How should I interpret Buy/Hold/Sell ratings?

Buy (7.0-10.0): Strong fundamentals and positive outlook. Hold (4.0-6.9): Mixed signals, suitable for existing positions. Sell (0-3.9): Deteriorating fundamentals or significant risks. These are AI-generated opinions for informational purposes only, not investment advice.

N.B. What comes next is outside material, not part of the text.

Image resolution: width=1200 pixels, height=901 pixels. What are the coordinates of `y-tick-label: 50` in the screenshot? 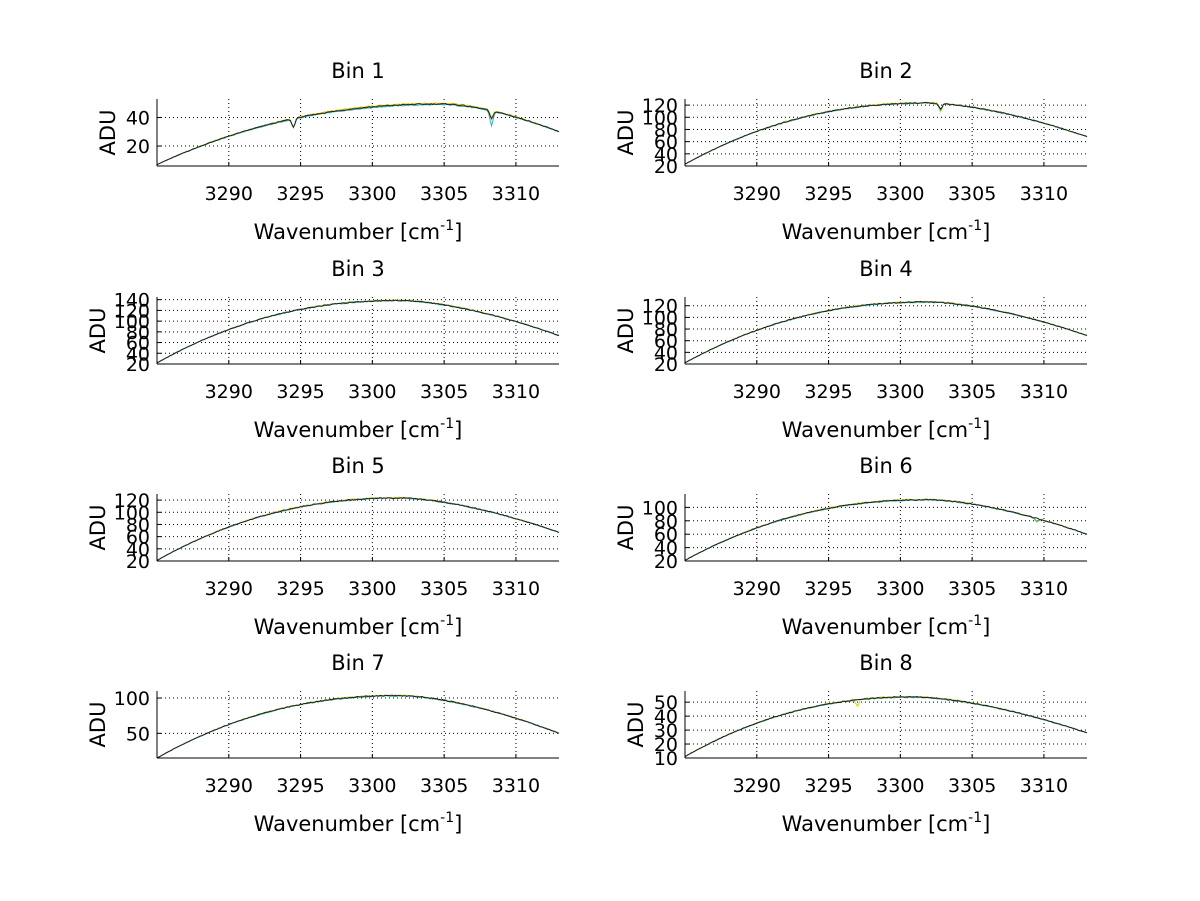 It's located at (138, 734).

How is the composite score calculated?

The composite score is the mathematical average of the latest scores from each AI provider. For example, if Gemini rates 7.5, Claude rates 4.5, and ChatGPT rates 6.0, the composite score would be (7.5+4.5+6.0)/3 = 6.0. This multi-AI approach reduces bias from any single model.

How often are scores updated?

Scores are automatically generated within hours of quarterly earnings results being published on NSE. The system monitors earnings announcements 4 times daily and processes new reports immediately. Check the "Last Updated" date at the top of this page for the most recent analysis timestamp.

Is this financial advice?

No. This is AI-generated analysis for informational and educational purposes only. MarketsHost is not a SEBI-registered Research Analyst or Investment Adviser. AI models can produce inaccurate results. Always consult a qualified financial advisor and conduct your own due diligence before making investment decisions.